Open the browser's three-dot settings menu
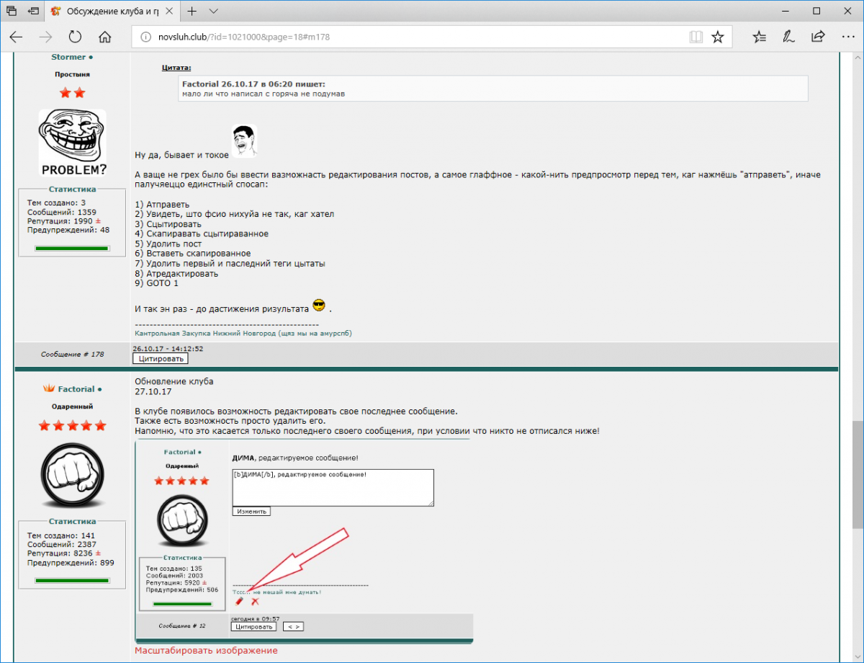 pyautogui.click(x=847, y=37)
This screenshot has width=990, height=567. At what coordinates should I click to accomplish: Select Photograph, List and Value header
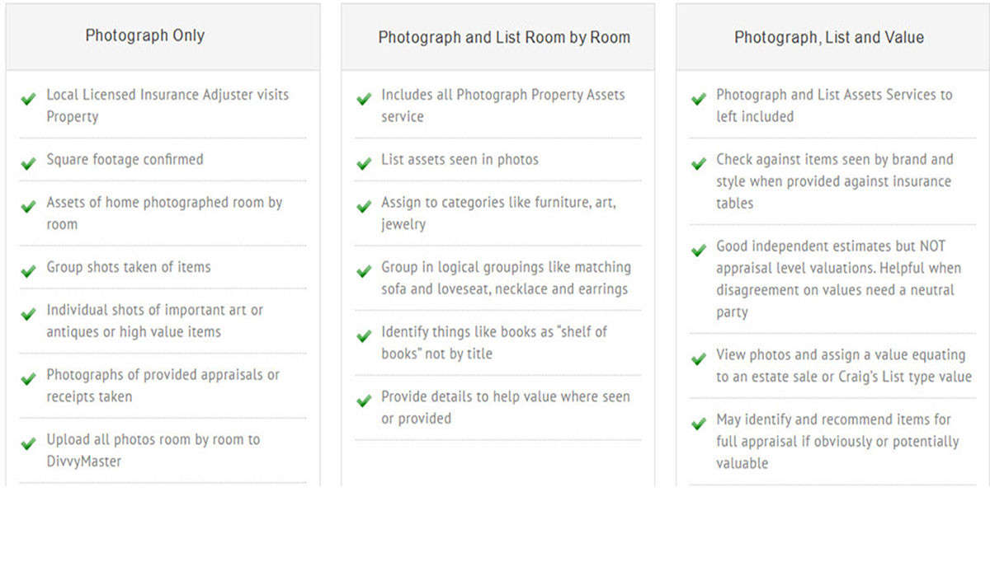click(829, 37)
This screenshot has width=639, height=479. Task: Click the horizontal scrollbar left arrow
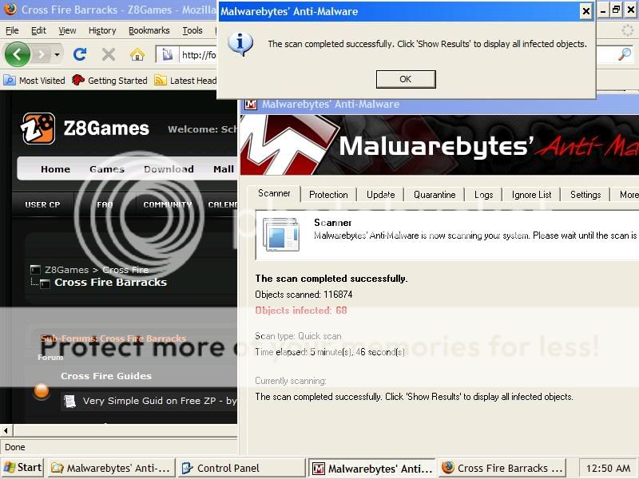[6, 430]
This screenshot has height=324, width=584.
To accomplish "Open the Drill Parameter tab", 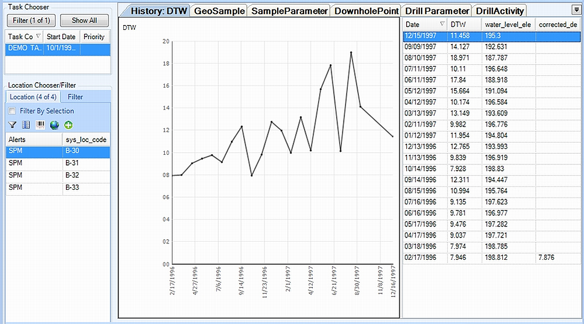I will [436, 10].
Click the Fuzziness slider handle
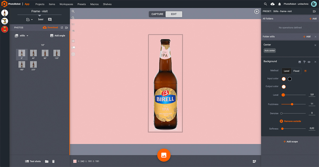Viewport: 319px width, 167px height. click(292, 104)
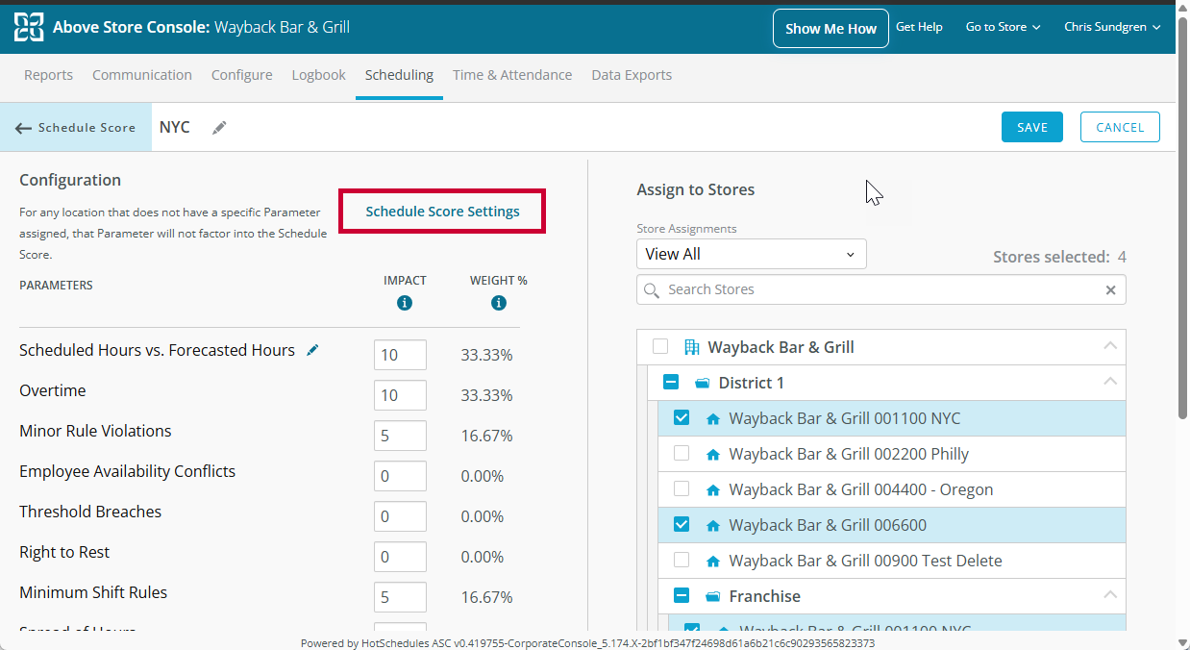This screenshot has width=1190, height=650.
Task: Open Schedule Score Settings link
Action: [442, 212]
...
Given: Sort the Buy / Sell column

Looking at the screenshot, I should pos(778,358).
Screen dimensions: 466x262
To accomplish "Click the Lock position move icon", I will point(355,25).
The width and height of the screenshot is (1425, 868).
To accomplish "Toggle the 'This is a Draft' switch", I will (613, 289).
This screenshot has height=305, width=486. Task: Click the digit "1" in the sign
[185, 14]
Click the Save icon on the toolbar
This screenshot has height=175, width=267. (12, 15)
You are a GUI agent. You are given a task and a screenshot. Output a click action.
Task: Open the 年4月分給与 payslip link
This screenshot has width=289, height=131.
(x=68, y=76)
--
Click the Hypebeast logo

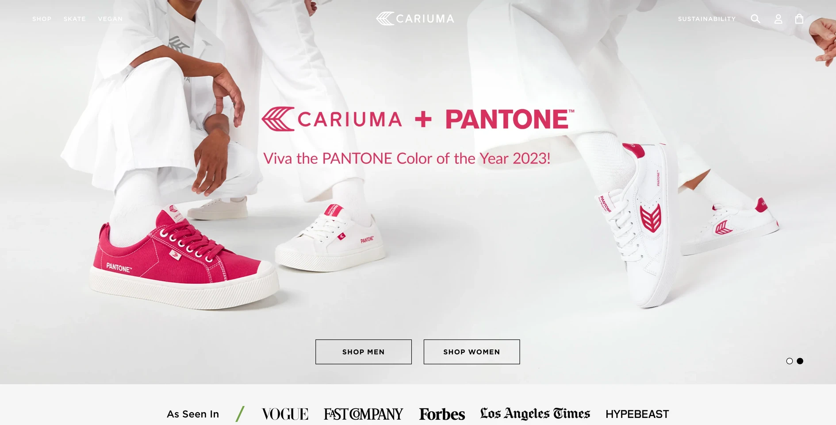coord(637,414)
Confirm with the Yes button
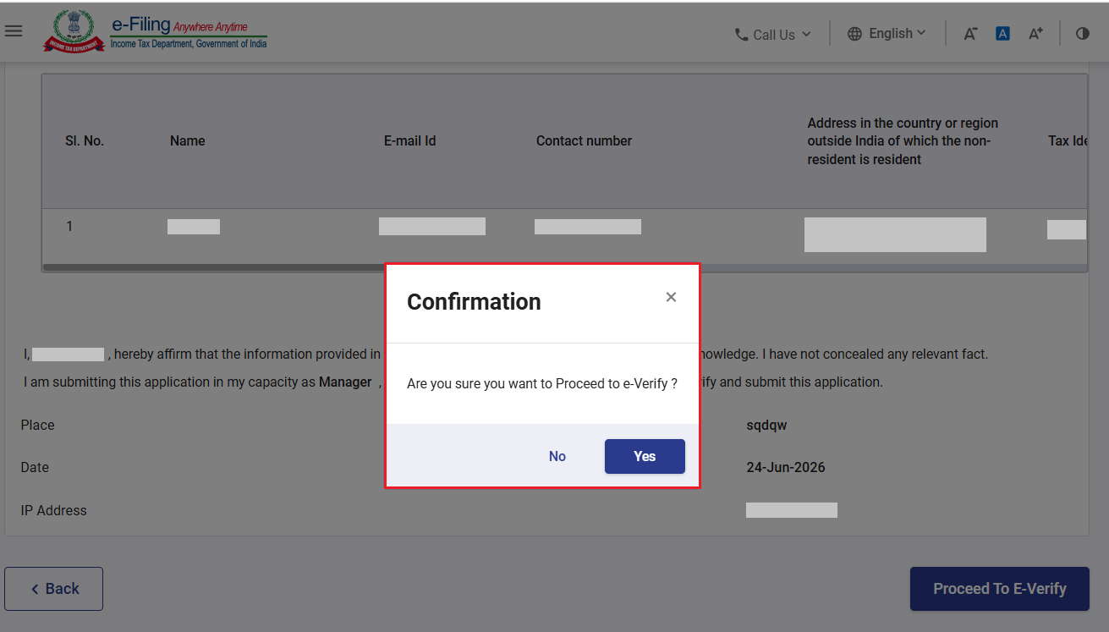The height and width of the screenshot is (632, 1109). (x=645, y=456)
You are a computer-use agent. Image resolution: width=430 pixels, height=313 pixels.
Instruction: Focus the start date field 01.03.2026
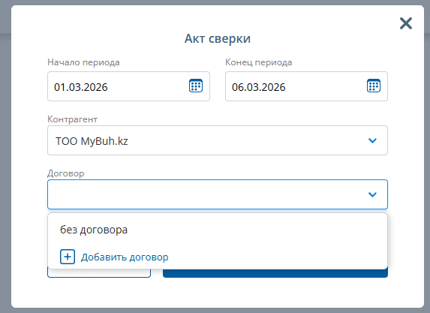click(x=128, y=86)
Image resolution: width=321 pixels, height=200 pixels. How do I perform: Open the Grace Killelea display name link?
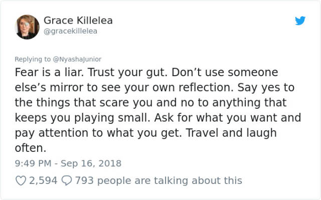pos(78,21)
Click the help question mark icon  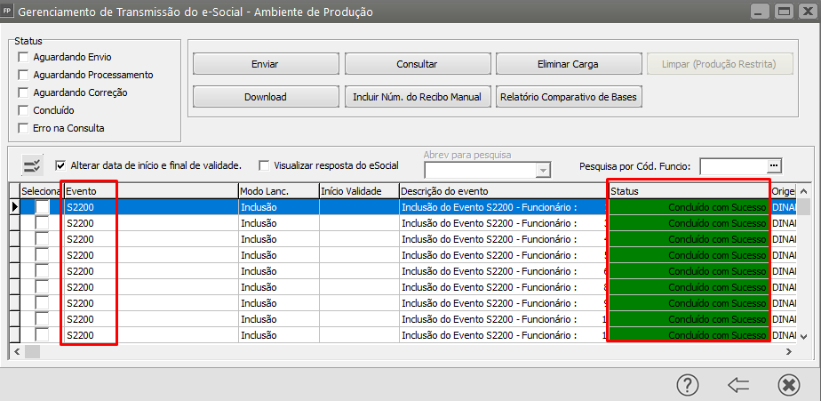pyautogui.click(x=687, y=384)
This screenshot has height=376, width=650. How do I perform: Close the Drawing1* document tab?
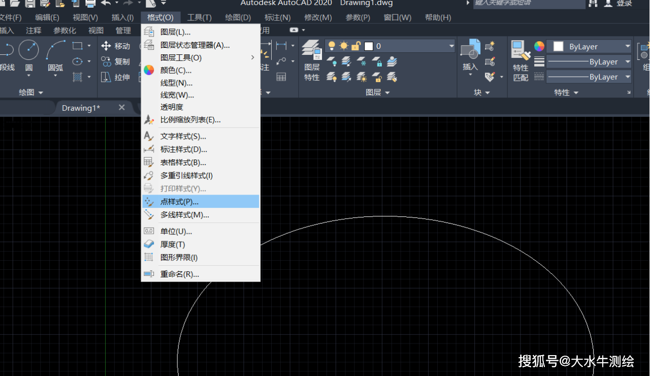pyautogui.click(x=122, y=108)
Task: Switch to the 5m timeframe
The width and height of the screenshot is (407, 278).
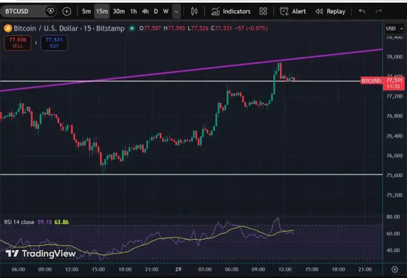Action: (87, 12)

TRY IT - Among the lines of the data above, count those holding "agent" and state only the number.

RESULT OF THIS TASK - 2